One of the main advantages of studio photography is the complete control that the photographer has over their environment. Location photography requires a need to be flexible. When shooting portraits, especially in the UK, I always have a plan for dry weather and for wet. If the location is particularly open, strong wind sometimes needs to be factored in. At times, changes in the weather can provide opportunities for backdrops that hadn’t even been considered until they are experienced.

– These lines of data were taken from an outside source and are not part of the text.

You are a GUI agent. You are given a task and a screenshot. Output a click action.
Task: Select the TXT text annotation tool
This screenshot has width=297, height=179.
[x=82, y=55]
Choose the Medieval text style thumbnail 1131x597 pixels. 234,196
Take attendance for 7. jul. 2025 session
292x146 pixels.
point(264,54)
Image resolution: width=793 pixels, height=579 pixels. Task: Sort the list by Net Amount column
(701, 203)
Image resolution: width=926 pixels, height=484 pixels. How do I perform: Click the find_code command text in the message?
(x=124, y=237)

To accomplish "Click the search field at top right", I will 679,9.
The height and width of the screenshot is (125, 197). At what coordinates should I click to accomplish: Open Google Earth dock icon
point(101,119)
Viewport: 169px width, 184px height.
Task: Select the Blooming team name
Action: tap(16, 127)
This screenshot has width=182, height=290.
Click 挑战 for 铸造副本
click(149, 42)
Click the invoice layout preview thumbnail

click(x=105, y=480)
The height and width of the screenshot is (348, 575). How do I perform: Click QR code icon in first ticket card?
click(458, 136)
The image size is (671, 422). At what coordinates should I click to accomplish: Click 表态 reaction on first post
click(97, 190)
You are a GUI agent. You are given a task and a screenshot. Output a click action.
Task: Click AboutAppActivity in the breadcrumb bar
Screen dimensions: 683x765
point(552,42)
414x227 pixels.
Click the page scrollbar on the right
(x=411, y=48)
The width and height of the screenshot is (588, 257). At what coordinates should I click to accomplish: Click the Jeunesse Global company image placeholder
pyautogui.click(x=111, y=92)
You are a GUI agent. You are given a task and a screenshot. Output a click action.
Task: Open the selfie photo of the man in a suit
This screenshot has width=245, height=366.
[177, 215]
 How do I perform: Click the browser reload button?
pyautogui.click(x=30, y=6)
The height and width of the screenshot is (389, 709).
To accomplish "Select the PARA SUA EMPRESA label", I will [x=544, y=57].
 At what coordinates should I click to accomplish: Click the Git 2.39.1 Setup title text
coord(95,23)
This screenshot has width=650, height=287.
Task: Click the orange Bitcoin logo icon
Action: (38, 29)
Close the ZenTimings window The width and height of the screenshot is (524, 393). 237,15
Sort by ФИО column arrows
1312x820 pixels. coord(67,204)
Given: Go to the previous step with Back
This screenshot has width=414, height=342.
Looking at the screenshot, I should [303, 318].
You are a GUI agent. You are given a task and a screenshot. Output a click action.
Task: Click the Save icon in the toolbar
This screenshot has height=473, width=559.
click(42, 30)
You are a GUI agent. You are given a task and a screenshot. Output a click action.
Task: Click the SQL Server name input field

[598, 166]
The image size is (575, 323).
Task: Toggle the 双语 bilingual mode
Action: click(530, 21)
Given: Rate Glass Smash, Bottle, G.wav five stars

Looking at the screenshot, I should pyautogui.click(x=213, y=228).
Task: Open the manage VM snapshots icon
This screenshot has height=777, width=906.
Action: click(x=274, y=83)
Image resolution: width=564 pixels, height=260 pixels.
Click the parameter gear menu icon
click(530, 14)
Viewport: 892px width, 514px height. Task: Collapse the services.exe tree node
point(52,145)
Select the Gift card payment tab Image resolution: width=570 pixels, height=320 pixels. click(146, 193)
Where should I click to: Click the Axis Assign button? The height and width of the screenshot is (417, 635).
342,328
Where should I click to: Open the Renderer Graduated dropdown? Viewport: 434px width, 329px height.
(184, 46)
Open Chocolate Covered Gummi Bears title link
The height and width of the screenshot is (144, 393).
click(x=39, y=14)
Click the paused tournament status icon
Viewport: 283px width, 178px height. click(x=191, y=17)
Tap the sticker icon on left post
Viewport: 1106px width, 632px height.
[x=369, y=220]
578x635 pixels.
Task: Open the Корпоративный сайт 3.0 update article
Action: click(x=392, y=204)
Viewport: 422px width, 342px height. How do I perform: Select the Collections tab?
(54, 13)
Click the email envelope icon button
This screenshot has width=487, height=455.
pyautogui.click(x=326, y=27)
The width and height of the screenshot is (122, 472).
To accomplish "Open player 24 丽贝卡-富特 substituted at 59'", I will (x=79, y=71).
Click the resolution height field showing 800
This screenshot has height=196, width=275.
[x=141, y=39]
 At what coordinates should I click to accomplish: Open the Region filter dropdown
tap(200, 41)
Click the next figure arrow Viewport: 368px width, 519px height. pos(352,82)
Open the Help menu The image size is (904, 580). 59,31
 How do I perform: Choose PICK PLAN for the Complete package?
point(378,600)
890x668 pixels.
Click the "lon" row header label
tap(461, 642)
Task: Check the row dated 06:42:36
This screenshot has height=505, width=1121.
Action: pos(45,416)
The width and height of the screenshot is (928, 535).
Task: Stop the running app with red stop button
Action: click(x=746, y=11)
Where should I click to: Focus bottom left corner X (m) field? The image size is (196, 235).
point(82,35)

Since taking up drone photography last summer, one of the things I have become very conscious of is the weather. In fact since learning to fly, the weather app is probably one of the most checked apps on my phone. If you have a planned aerial image with a drone and it’s raining, the only flexibility you can add in is waiting for the rain to stop. Likewise, if the winds are too strong, flying and landing a drone can become hazardous. Once again flexibility comes with a wait.
So after several weeks of wind, rain and snow, there was finally a break. Given that the future outlook wasn’t looking great, I thought I would take advantage and get some practice in. So out I went first thing, no wind, no rain, all good. About 5 minutes into the flight, a gentle wind appeared. All fine, it was gentle enough to not be a safety issue for flying or landing. What I didn’t expect was for the wind to bring with it low lying cloud. Not a sea fret, but low lying cloud. The two images below were taken within seconds of each other. This wasn’t an issue just with the camera, it also created a potential safety risk in that if I had gone any higher I actually would have lost visibility of the drone. There was one one thing for it and that was to land it.